Best Movie I Saw This Week: Wallace And Grommit And The Curse Of The Wererabbit. This movie was rated G (I think) and I haven't laughed this hard at a movie in a while. How could a dog, a claymation dog, steal the scene every time? Grommit doesn't talk (which makes sense because dogs don't) but the expressions on his face say it all. This movie had several themes that were just great. One is the humane and ethical treatment of animals and hunting is bad. Which is all right but I don't subscribe to that 100 percent. The other, which I do subsribe to fully is that of making a big deal out of something that might seem important on the surface but really is not. Like the townspeople in this movie are all hyped up about growing the biggest vegetables so they can win a golden carrot at the fair. But The Wererabbit ate all of them, so the town was in a tizzy. Nobody mentioned that by losing their vegetables somebody would starve, so was it really important that a giant carrot was gone?

Book I'm Reading This Week: The Glass Castle by Jeanette Walls. I've read this before and I've commented on this before. I was so broke I had to pull down old books off the shelf instead of buy a new one.

Best Song I Heard: We went to the Korn Family Values Concert two weeks ago. I loved it! But listening to music like that for ten hours straight has is pitfalls. For one, I felt like my cage was thouroghly rattled. It is SO LOUD it vibrates your ribcage and your poor liver is doing it's best to process all that beer and it's getting all shook up too.
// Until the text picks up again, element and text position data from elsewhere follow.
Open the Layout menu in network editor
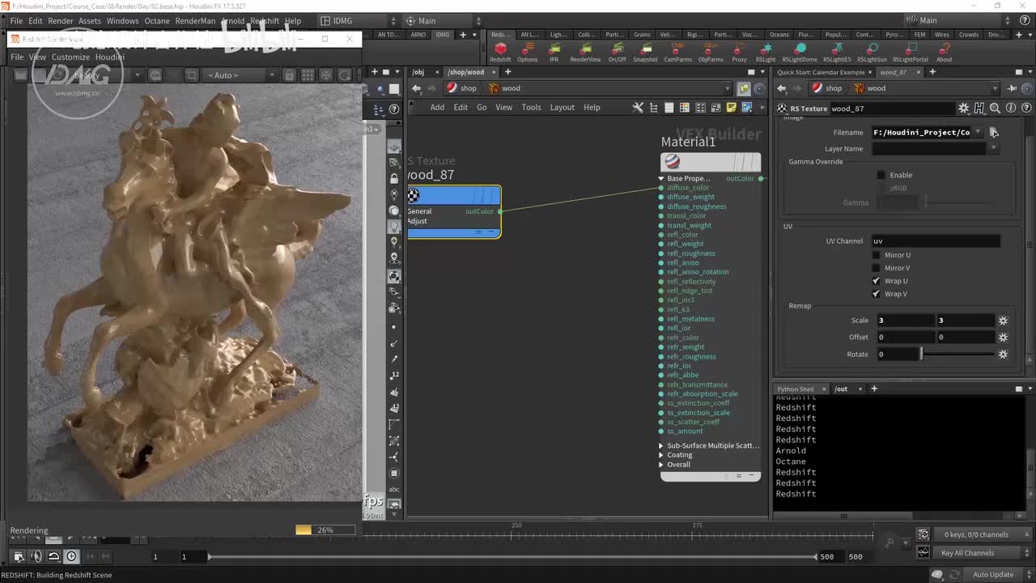The height and width of the screenshot is (583, 1036). (562, 107)
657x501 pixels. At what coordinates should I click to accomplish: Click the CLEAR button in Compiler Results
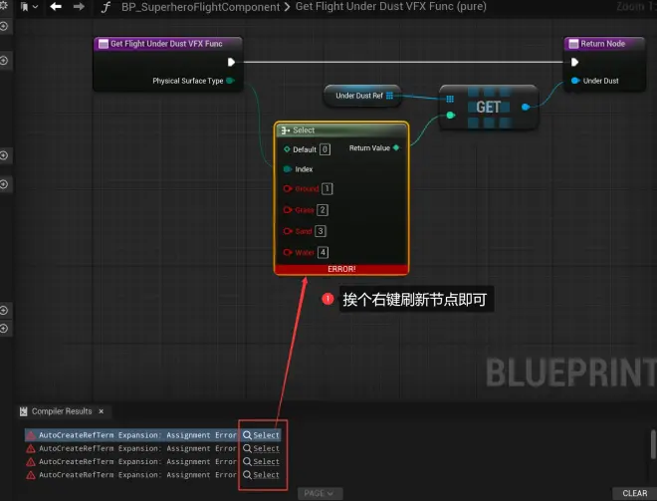point(634,493)
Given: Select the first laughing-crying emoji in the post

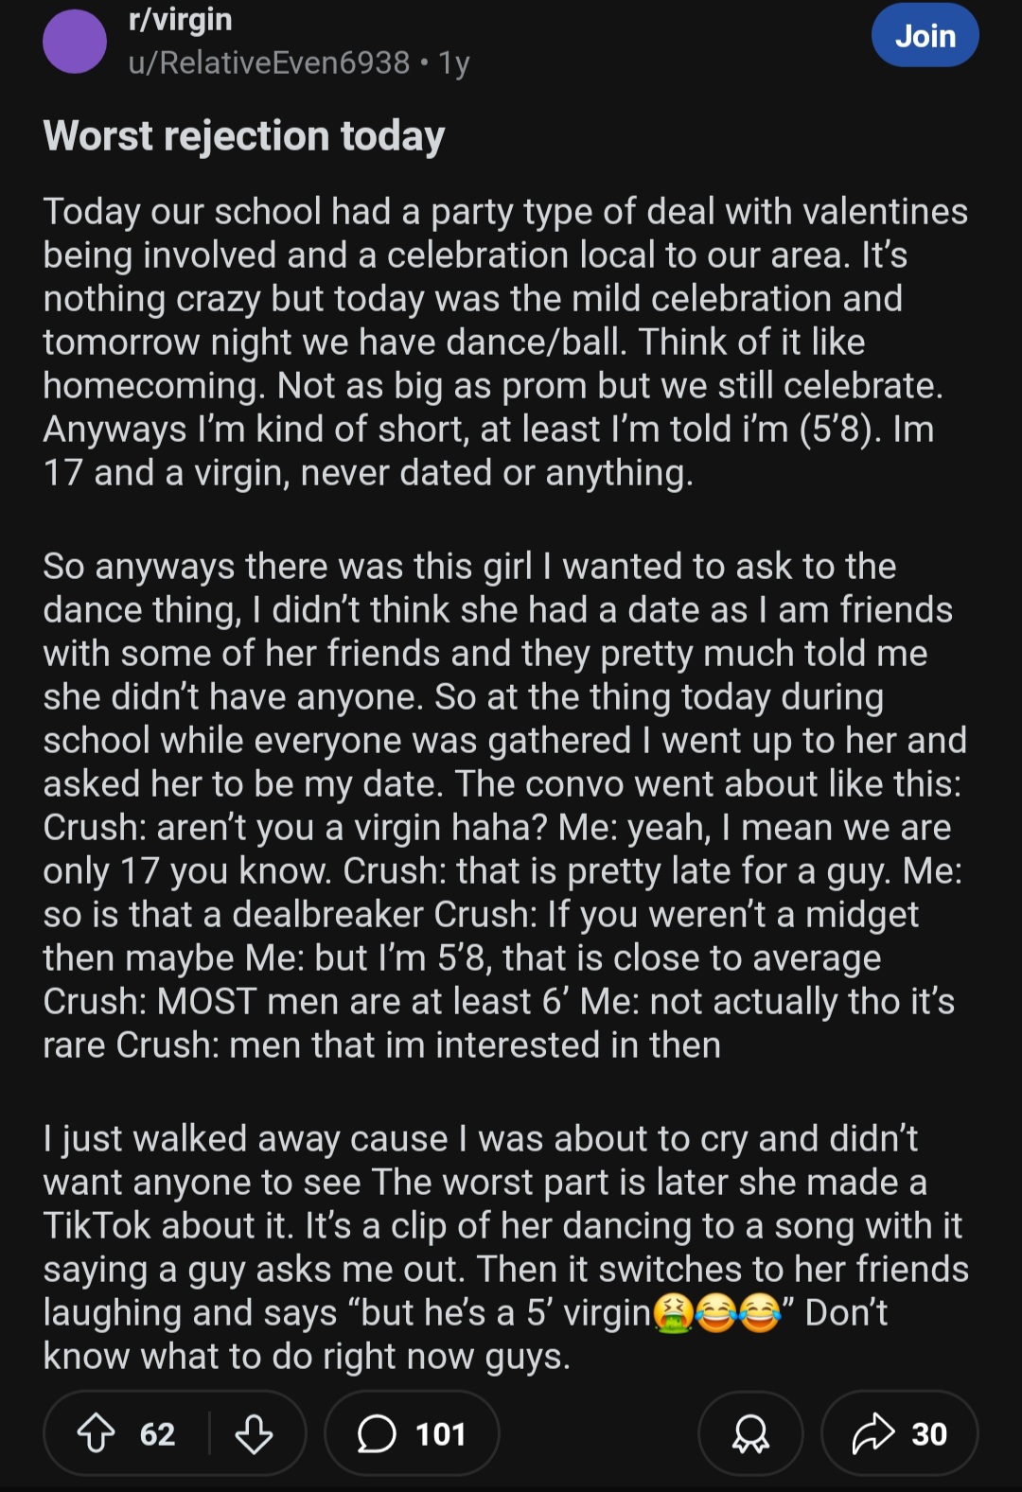Looking at the screenshot, I should [716, 1312].
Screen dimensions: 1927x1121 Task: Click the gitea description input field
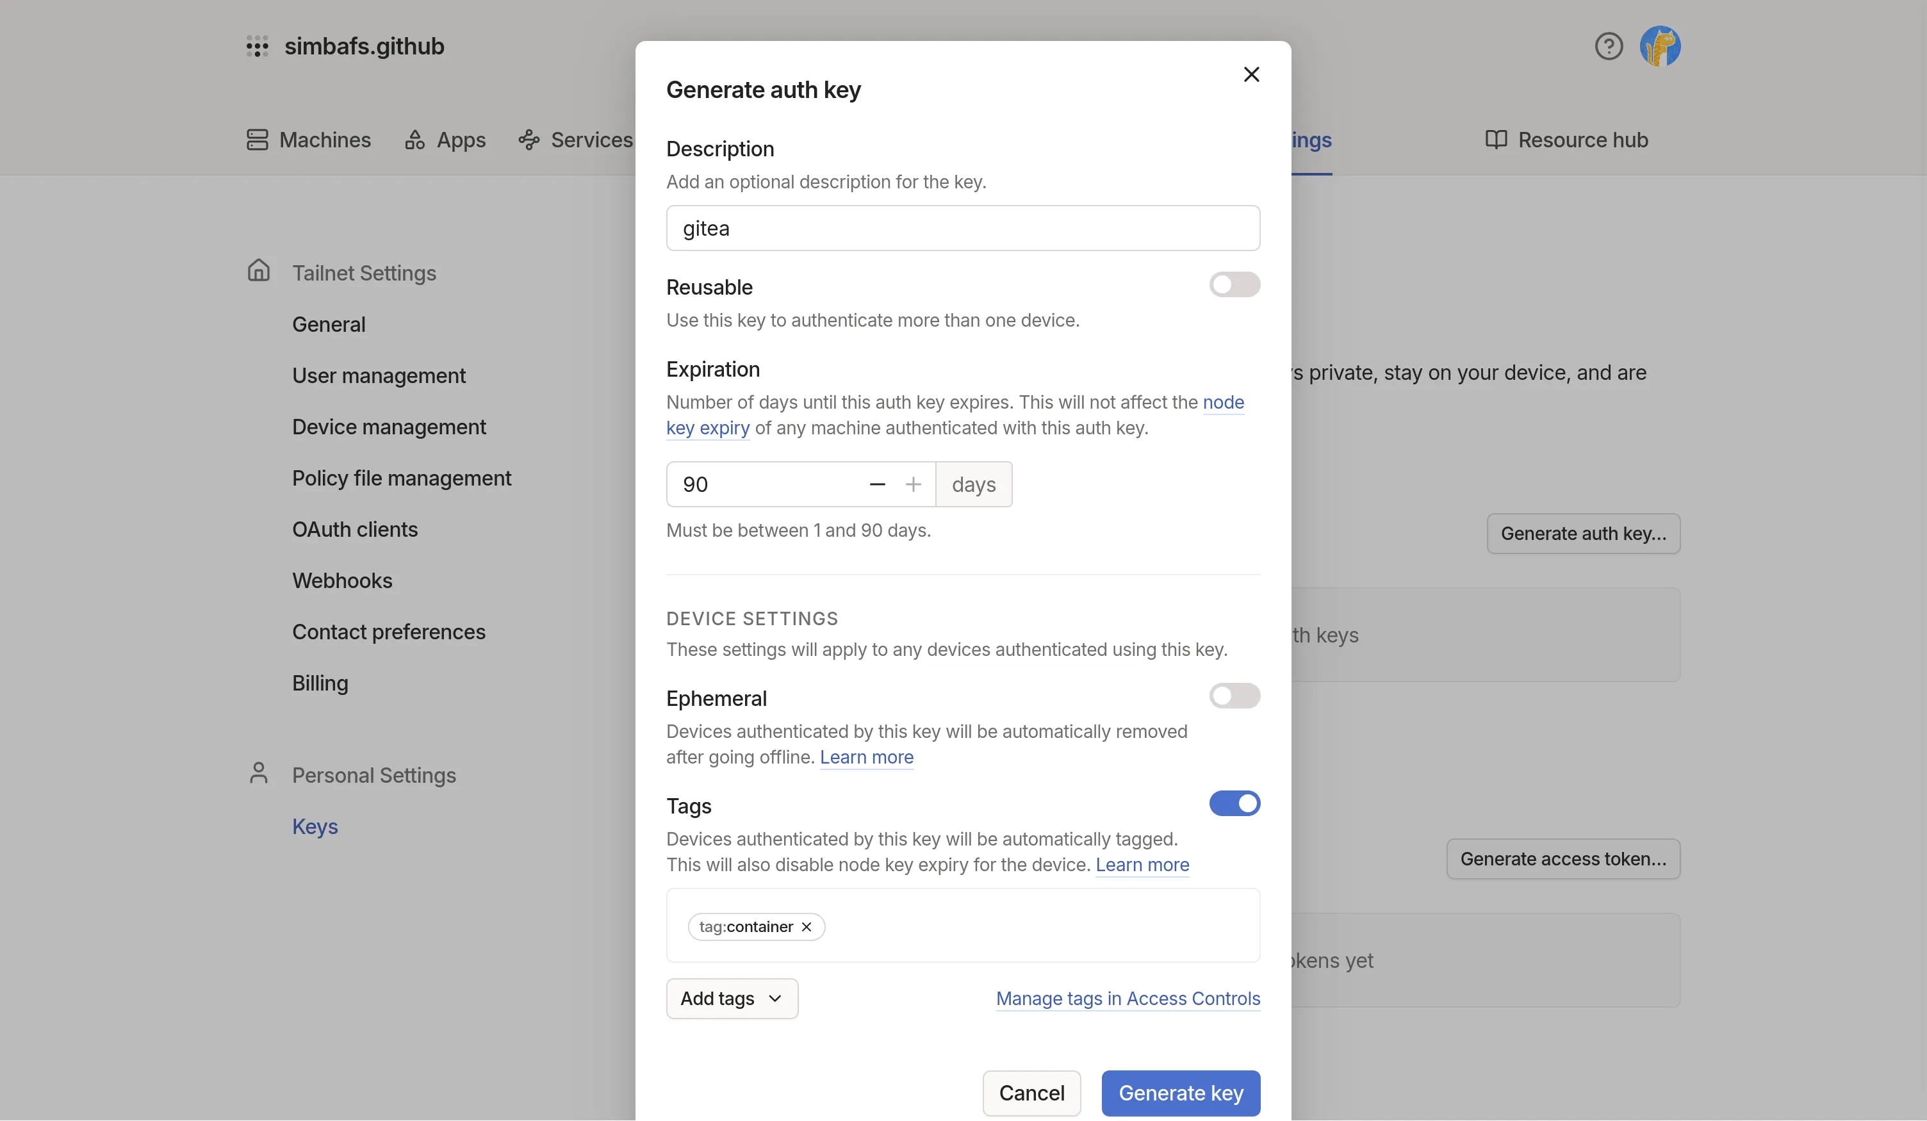[x=963, y=229]
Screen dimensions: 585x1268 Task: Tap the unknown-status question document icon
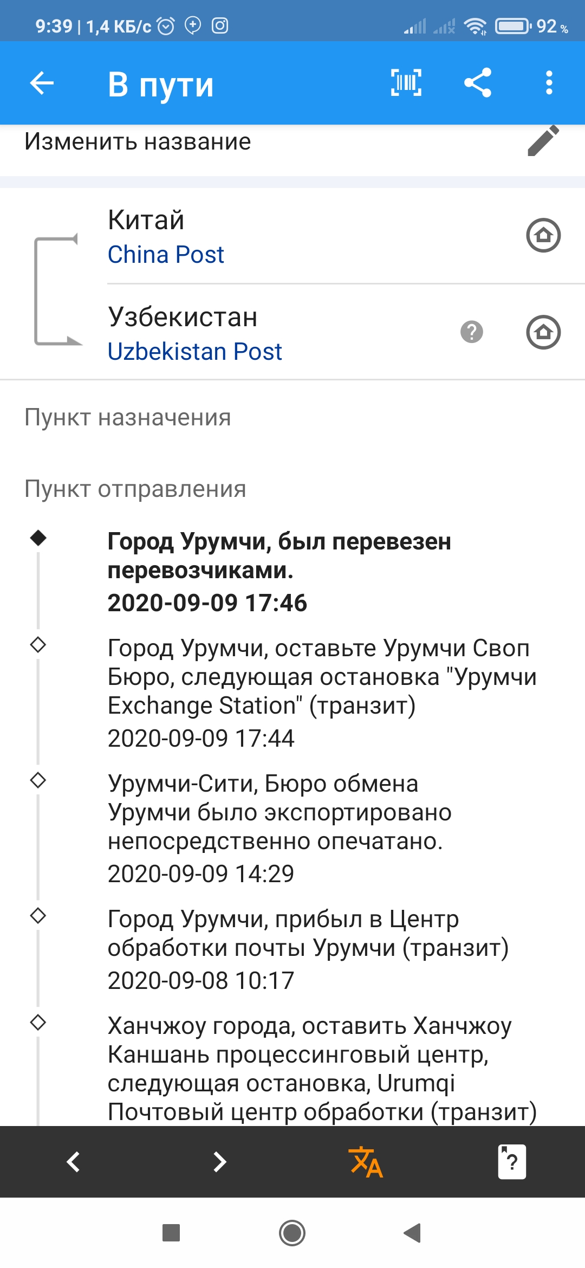click(512, 1162)
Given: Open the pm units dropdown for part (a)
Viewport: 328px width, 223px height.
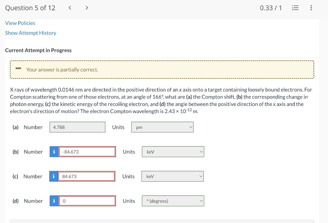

Bands like Deadsy, Flyleaf, Bury Your Dead, Direnger, and Stone Sour were there. But my personal fave was Ten Years. Wasteland (Good Intentions) was a STANDOUT and my favorite moment of the whole day. I want to say that Korn was the highlight, but sadly for me, we had to LEAVE before they finished because my boyfriend started getting sick! This was the whole reason I wanted to come here! To see Korn! And lightweight pansyboy can't hold his liquor anymore! Sigh. Oh well. I still had a FUCKIN BLAST.

Top News Story: The Crocodile Hunter died this week of a stingray attack. That's the big story. Oh, and CNN will re-broadcast it's news coverage of 9/11 on the fifth anniversary of 9/11 which is this Monday. I have to work all day, but I wish I could watch. Is that wrong? I have to ask myself, is it because I want to remember, or because it's like the car wreck you can't stop staring at?

I love Bill Maher and his show. Interestingly, my ultra-conservative mother had just one comment about him: He's too mean. She's right. He is too mean, Even I think that! But I was shocked that she didn't say that he was evil and what's wrong with this country, etc. But anyway, of all people, Rob Thomas of overrated or underrated depending on your opinion, 90's band Matchbox 20 (which I always liked by the way, but you can only take them in small doses because the lyrics are all so depressing!)said the BEST THING last nite. When talking about the Iraq war he said something like this: Let's say somebody has a really dirty house and it's your job to clean it. You can take one look at it and decide that it's too messed up and walk away. Or you can decide that it's too dirty to work on, but you take their cable and plumbing and then walk away. And Bill said: That's a great analogy of Hitler's fascism too! Funny. And Sad, But True.

And with this segue, I will be making my last comment of this post. I think Magni should win RockStar Supernova. He's the best, and has been since day one.